▸ **Da svolgere**
Trascrivi parola per parola il passo del brano sullo schwa e l'asterisco che va da "Ma come pronuncio" fino a "corrispettivo fonico reale.", comprese queste ultime parole.

▸ **Brano di lettura**

++++

NB: sì, sembra strano, ma per fare un passo di realtà occorre ascoltare degli esperti dilingua, che ci riportano lì… alla meraviglia per cui accade che noi siamo esseri in grado di esprimere con la voce la nostra presenza, i desideri, gli affetti, i dolori.

Ma come pronuncio l’asterico e lo schwa?

Oggi si propone di ampliare il nostro alfabeto con due nuovi segni, lo schwa (ə) e l’asterisco (*) che non rappresentano però suoni grammaticalmente esistenti nell’italiano standard. Stiamo compiendo cioé un’operazione rovesciata rispetto al passato. Lungo i secoli infatti ci si è sforzati di creare segni capaci di catturare al meglio i suoi pronunciati in una data lingua; oggi invece si vuole introdurne dei nuovi i quali, con ogni probabilità, resteranno privi di un loro corrispettivo fonico reale.

Da Repubblica

L’orale viene prima dello scritto, perché l’esperienza della realtà viene prima della sua comprensione o classificazione o memoria. Ritorniamo all’esempio iniziale della mamma. Lei c’è. E c’è il sole, la grandine, le guerre, ci siamo noi stessi. La voce dell’uomo è il grido di fronte all’urto con il reale. E la scrittura è un passo successivo per fare memoria, prendere nota della voce. Ora: che suono ha un *? Come lo pronuncio? E’ qualcosa che esiste solo nello scritto. Non c’è una voce nella realtà che pronunciando quel suono identifica una presenza.

Qualcuno è in cerca di una sua voce, perché il maschile e il femminile non lo identificano, e sceglie in astratto un segno che però non potrà pronunciare. È come cercare un nuovo modo di dire “io” e scegliere il silenzio. Che aiuto reale sarà per la sua identità? E per lo schwa il ragionamento è simile. Nota il rabbino Riccardo Di Segni, richiamando l’origine ebraica di questo segno linguistico:

Insomma lo shewà non è una vocale vera e propria, è una via di mezzo tra il silenzio e una vocale pronunciata, una “semivocale”. Il nome stesso del segno, vicino alla parola shav, “senza valore” indica questa sua natura difettosa e incompleta.

Da Shalom

L’asterisco non ha suono, lo schwa ha il suono impercettibile che non appartiene alla nostra lingua. Come si può dare corpo e sostanza a un’identità in discussione attraverso segni che non hanno voce? Hanno molta visibilità nello scritto, catturano l’attenzione. E questo è un altro aspetto rilevante e dolente.

++++

▸ **Dati forniti**
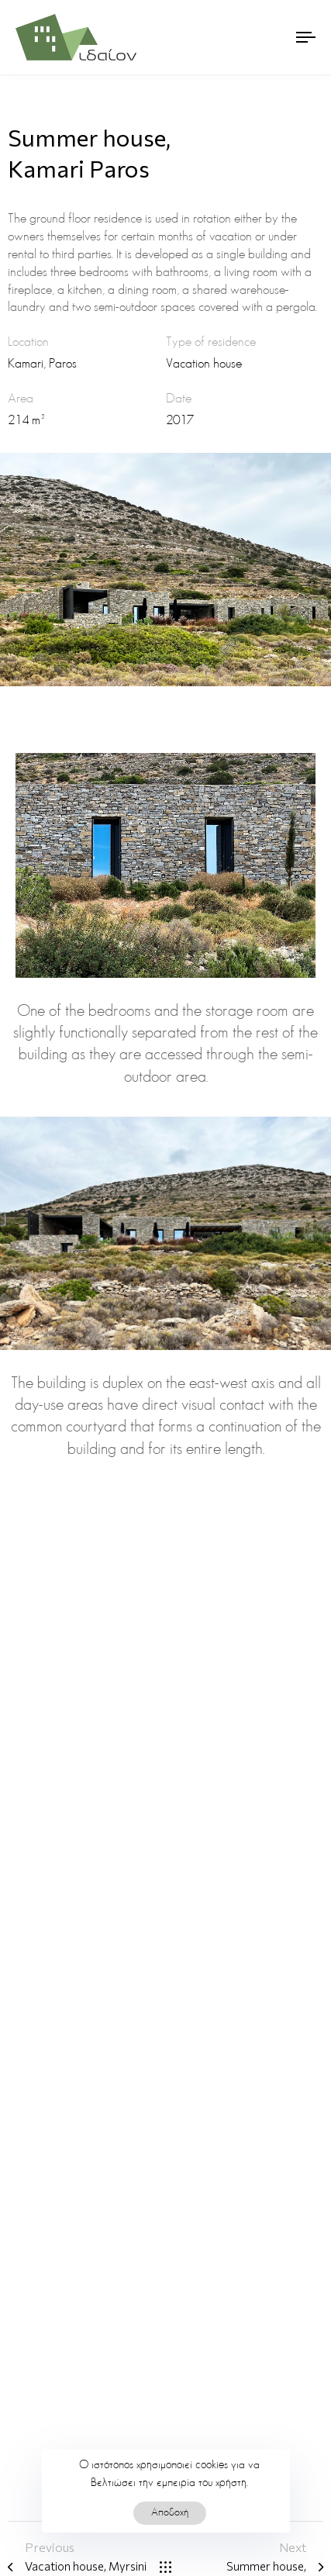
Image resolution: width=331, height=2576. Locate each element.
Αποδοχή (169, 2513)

++++

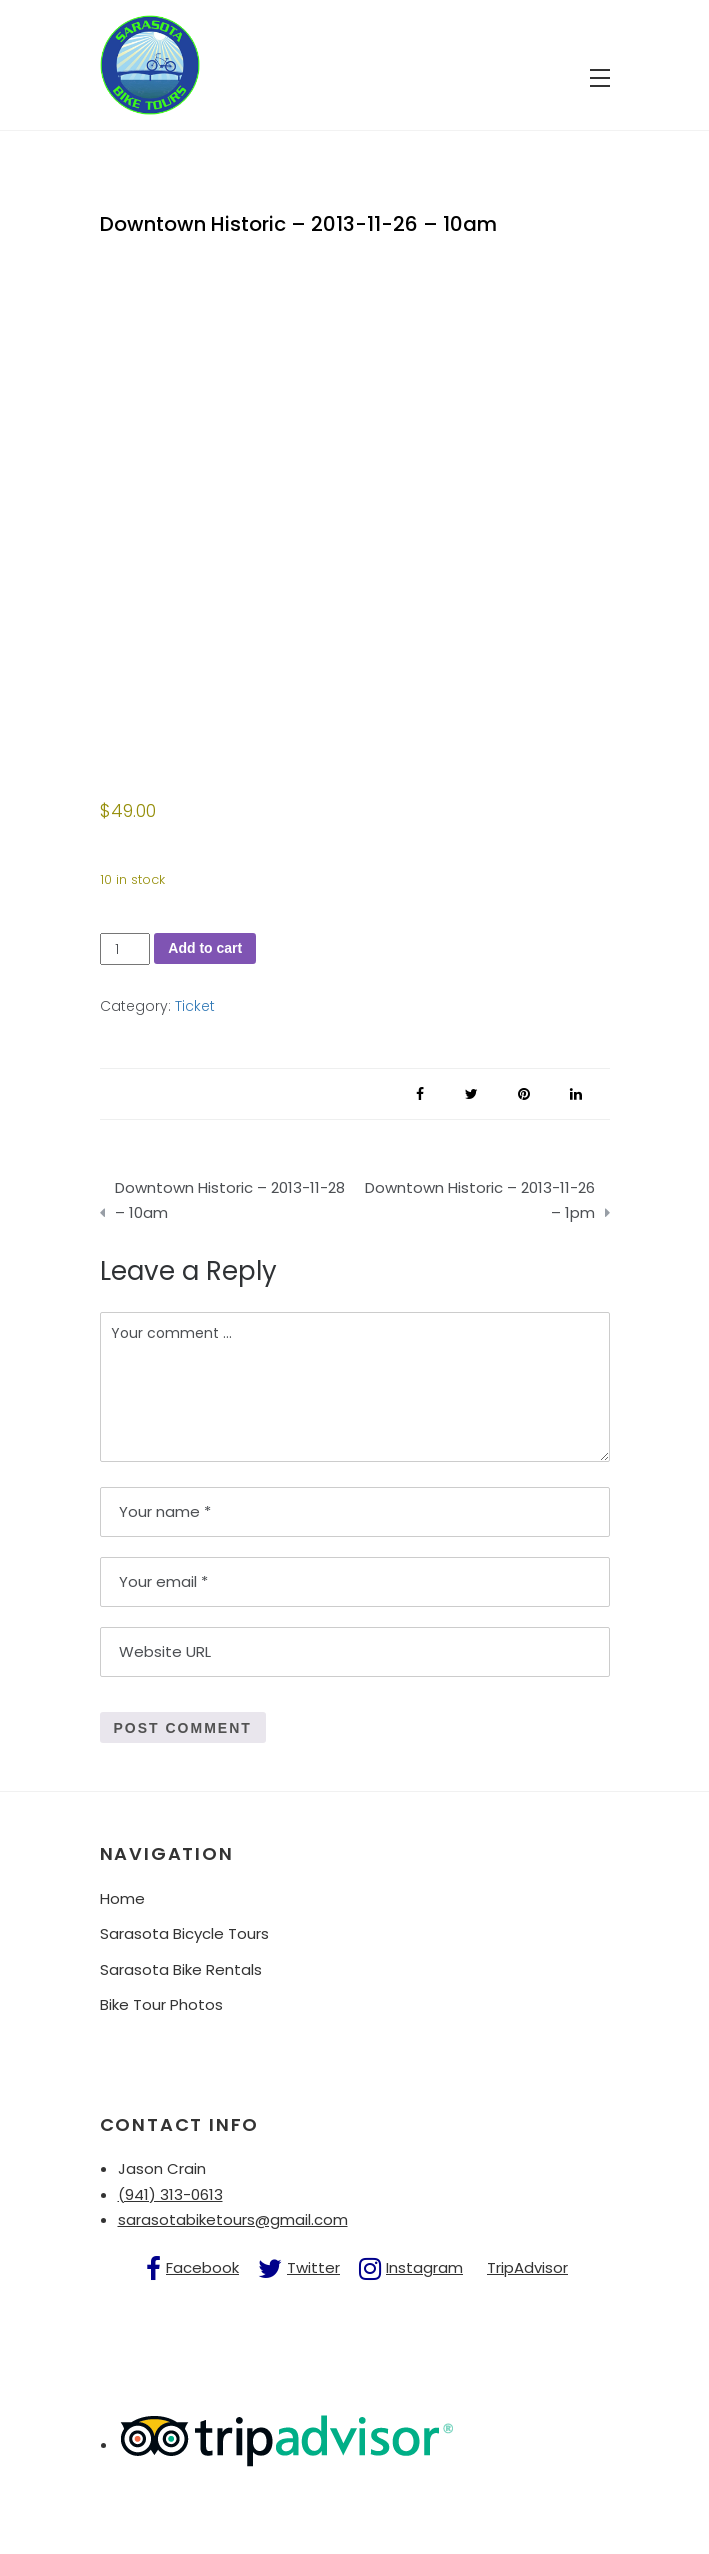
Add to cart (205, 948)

++++

▸ **Risultato dell'esercizio**
Ma come pronuncio l’asterico e lo schwa?

Oggi si propone di ampliare il nostro alfabeto con due nuovi segni, lo schwa (ə) e l’asterisco (*) che non rappresentano però suoni grammaticalmente esistenti nell’italiano standard. Stiamo compiendo cioé un’operazione rovesciata rispetto al passato. Lungo i secoli infatti ci si è sforzati di creare segni capaci di catturare al meglio i suoi pronunciati in una data lingua; oggi invece si vuole introdurne dei nuovi i quali, con ogni probabilità, resteranno privi di un loro corrispettivo fonico reale.